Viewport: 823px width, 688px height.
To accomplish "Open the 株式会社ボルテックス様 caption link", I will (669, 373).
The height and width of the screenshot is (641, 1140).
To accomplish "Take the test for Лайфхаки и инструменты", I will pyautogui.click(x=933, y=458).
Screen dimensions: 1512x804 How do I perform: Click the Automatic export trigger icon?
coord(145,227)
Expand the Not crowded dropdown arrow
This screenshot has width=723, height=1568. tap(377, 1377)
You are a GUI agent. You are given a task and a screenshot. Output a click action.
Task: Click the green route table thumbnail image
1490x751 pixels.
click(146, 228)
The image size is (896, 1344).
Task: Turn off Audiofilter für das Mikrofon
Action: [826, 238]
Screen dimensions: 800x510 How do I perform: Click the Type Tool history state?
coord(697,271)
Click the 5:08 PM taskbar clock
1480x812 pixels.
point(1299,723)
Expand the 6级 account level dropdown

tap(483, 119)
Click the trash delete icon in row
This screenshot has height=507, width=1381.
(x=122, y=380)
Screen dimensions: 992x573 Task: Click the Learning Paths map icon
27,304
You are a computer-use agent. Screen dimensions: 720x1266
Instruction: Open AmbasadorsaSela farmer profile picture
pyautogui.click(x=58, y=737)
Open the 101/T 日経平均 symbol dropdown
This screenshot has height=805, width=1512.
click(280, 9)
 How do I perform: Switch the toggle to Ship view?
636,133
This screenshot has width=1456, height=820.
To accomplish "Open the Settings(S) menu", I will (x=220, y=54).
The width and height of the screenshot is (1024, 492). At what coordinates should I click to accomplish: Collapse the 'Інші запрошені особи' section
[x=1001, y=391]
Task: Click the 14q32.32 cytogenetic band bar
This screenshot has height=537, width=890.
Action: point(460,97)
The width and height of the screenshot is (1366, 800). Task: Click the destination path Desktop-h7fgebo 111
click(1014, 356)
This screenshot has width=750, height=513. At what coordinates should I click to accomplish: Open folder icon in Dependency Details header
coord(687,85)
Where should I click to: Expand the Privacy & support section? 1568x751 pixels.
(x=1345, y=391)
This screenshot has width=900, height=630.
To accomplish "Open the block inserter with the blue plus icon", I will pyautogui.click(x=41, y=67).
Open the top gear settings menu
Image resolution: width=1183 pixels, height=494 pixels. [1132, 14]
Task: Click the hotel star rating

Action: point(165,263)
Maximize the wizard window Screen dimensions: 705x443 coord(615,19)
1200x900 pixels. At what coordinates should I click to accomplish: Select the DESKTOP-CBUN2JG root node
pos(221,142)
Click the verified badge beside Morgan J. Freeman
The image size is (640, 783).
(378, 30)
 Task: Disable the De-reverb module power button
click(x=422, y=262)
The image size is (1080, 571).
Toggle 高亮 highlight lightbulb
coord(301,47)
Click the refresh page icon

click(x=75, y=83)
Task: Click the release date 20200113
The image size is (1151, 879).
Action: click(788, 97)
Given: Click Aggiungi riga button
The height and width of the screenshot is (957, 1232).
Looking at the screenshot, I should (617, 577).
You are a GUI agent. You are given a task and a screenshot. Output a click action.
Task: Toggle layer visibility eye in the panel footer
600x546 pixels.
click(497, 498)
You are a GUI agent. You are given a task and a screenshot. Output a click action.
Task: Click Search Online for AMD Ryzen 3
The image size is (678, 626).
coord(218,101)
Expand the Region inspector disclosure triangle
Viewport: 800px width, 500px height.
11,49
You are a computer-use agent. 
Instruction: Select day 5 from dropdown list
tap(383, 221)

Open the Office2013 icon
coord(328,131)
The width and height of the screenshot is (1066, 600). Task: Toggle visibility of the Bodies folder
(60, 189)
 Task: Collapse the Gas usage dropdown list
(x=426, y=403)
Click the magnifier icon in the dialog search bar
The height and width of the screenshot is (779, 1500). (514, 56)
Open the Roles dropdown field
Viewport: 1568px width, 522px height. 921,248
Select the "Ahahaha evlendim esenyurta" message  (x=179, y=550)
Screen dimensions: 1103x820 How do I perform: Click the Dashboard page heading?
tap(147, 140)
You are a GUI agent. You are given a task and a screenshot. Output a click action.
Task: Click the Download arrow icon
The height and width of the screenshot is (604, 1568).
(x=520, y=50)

→ **WHAT THE EXERCISE ASKS**: An exact, complete copy of the lines above from the one with "1490x751 pixels." through the one with "Click the 5:08 PM taskbar clock" is the whole answer.

→ **SOLUTION**:
1490x751 pixels.
click(146, 228)
The image size is (896, 1344).
Task: Turn off Audiofilter für das Mikrofon
Action: [826, 238]
Screen dimensions: 800x510 How do I perform: Click the Type Tool history state?
coord(697,271)
Click the 5:08 PM taskbar clock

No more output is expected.